• **Task description**: Only one stretch of the data should be retyped: the lines from the line containing "Where should I click to: Open" through the line containing "Expand the tab search dropdown arrow". Keep pictures out of it.

• **Stored data**:
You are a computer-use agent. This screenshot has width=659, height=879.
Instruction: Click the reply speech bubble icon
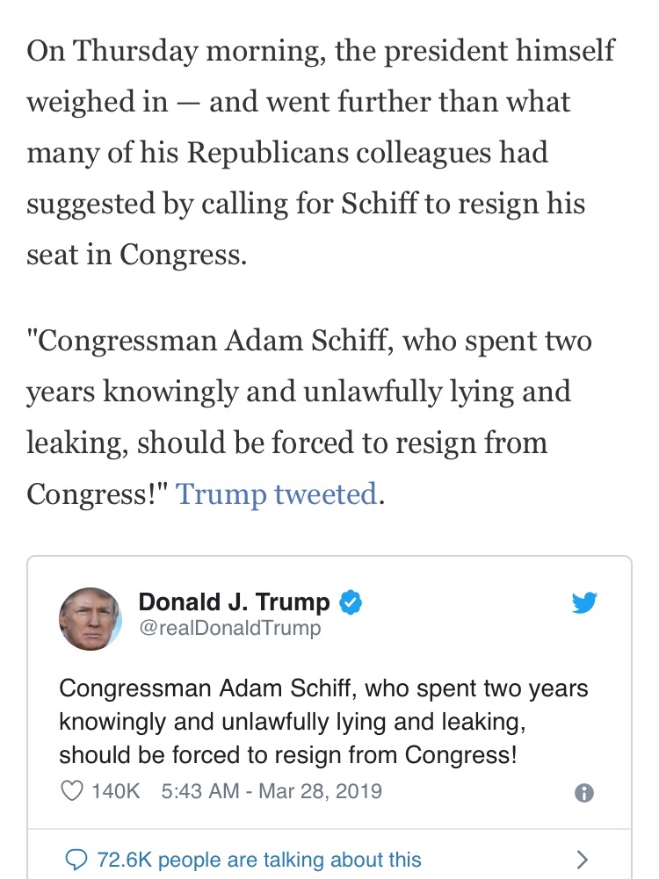(x=76, y=859)
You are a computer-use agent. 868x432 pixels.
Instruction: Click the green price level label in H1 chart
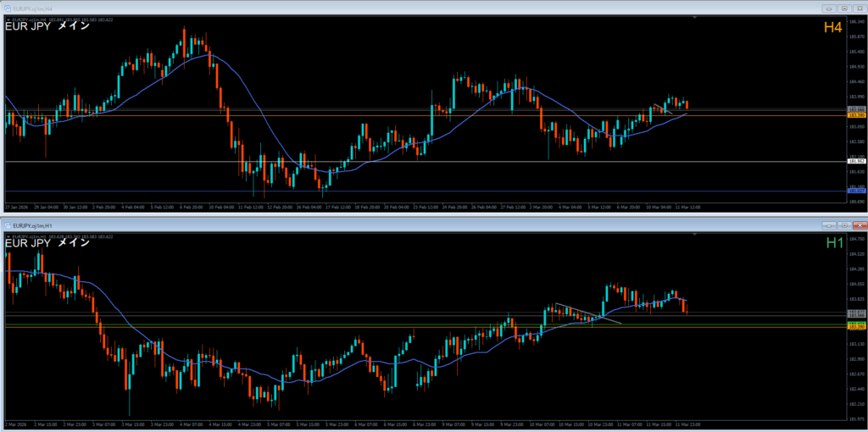pyautogui.click(x=855, y=324)
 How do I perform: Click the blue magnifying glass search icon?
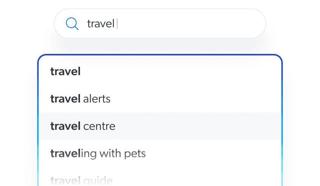click(x=72, y=24)
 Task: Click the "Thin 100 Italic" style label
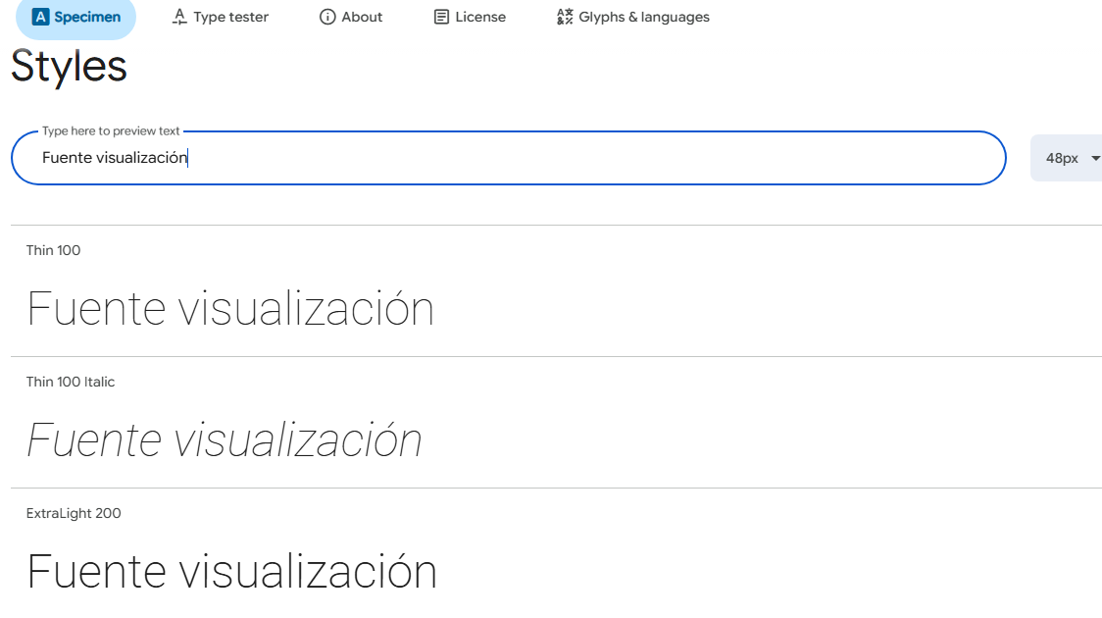(71, 382)
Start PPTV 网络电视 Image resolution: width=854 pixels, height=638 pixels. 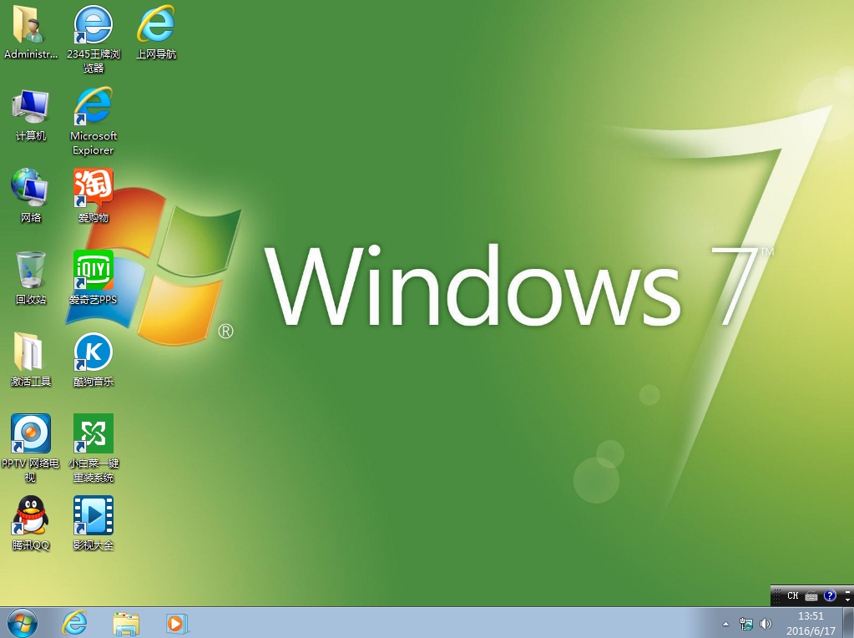[30, 434]
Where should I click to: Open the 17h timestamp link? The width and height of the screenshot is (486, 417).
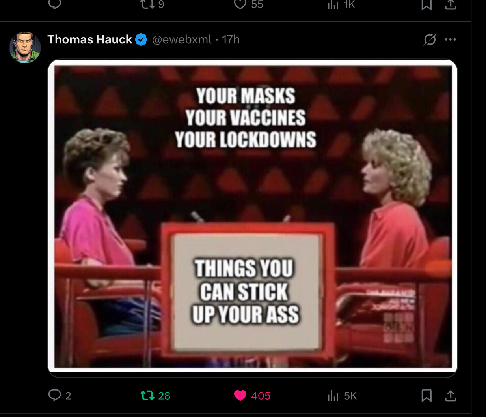[231, 39]
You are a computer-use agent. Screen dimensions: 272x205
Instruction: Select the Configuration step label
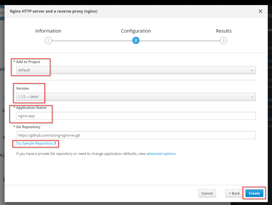click(136, 31)
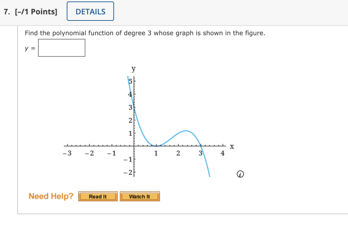Click the local maximum near x equals 2.5
348x238 pixels.
185,131
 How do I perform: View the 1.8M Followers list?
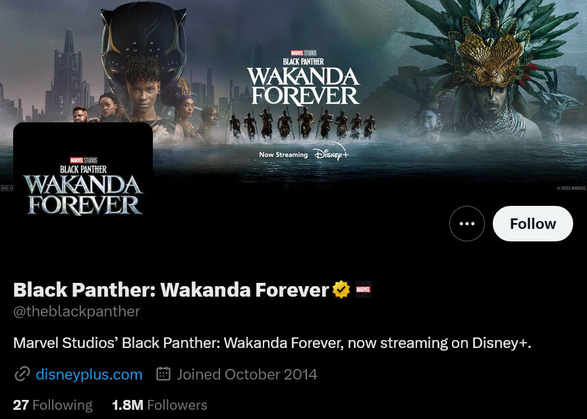click(159, 405)
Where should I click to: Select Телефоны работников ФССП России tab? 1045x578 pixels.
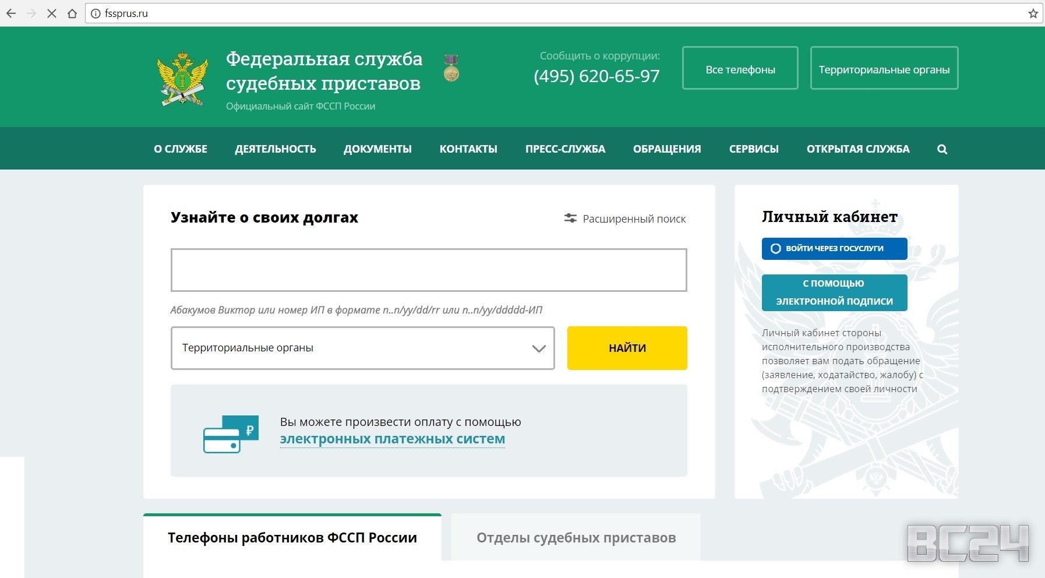click(292, 538)
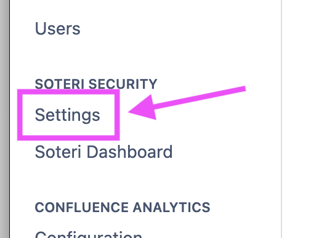Select the CONFLUENCE ANALYTICS section heading
Viewport: 319px width, 238px height.
(123, 207)
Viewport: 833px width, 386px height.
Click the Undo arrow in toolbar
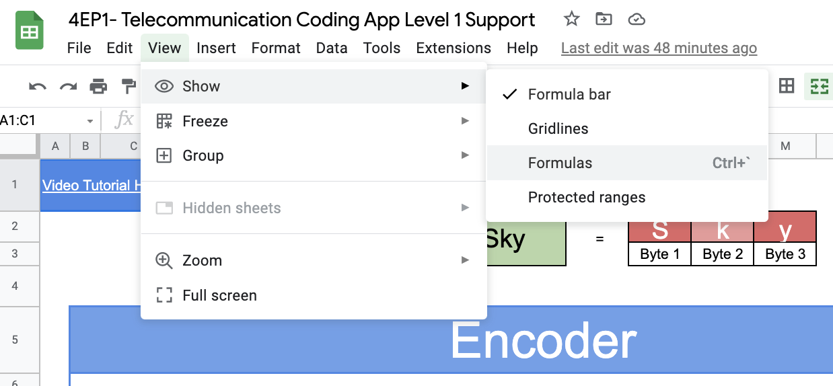click(38, 86)
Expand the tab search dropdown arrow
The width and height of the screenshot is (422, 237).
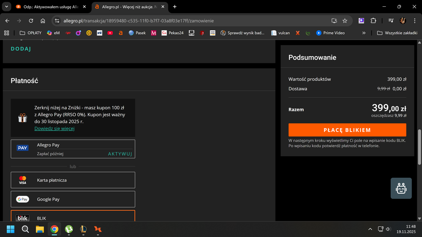(6, 7)
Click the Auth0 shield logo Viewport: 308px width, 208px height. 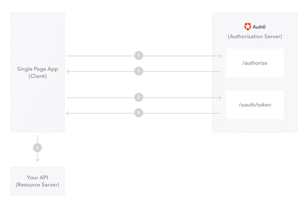point(247,27)
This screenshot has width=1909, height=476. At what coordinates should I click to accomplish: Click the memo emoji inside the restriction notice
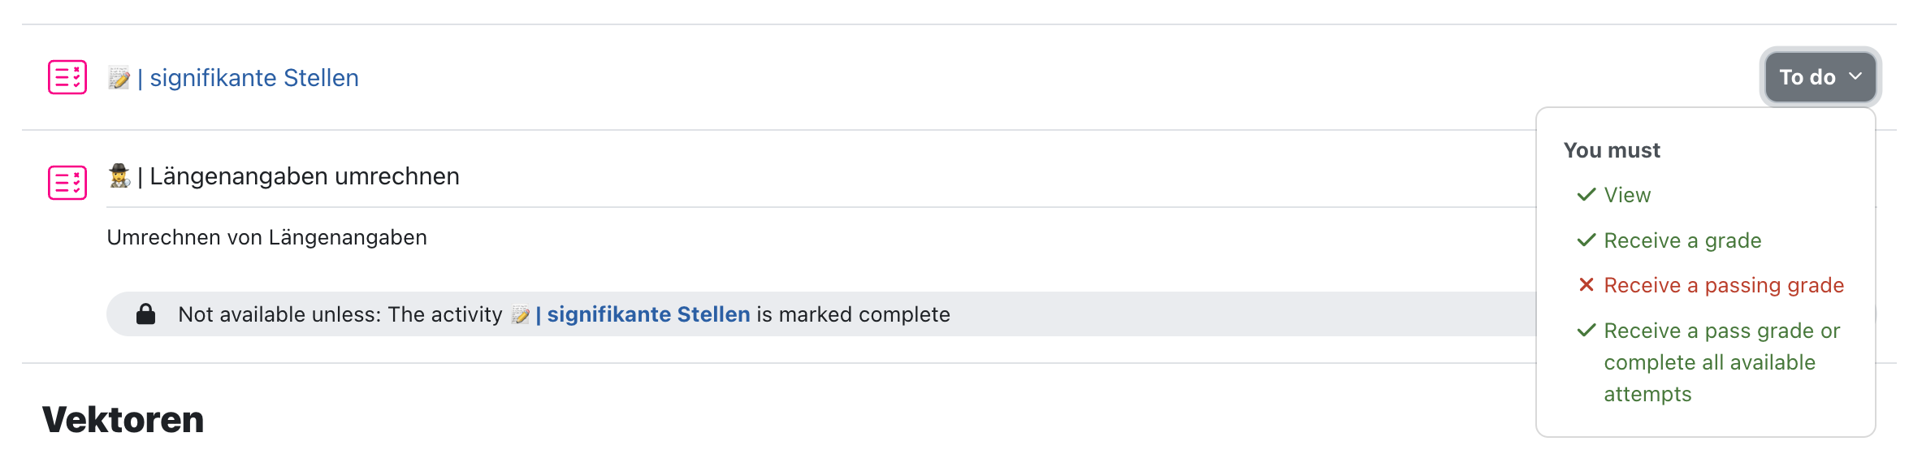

• **Answer to this exercise**:
Where should I click to: Open the 17h timestamp link? The width and height of the screenshot is (486, 417).
[231, 39]
You are a computer-use agent. Screen dimensions: 272x205
Instruction: Select the Configuration step label
click(136, 31)
Click the local maximum near x equals 2.5
348x238 pixels.
185,131
 How do I perform: View the 1.8M Followers list?
click(159, 405)
Where should I click to: Select Телефоны работников ФССП России tab? 1045x578 pixels.
click(292, 538)
Select the CONFLUENCE ANALYTICS section heading
Viewport: 319px width, 238px height.
(123, 207)
Viewport: 833px width, 386px height.
Click the Undo arrow in toolbar
click(38, 86)
Expand the tab search dropdown arrow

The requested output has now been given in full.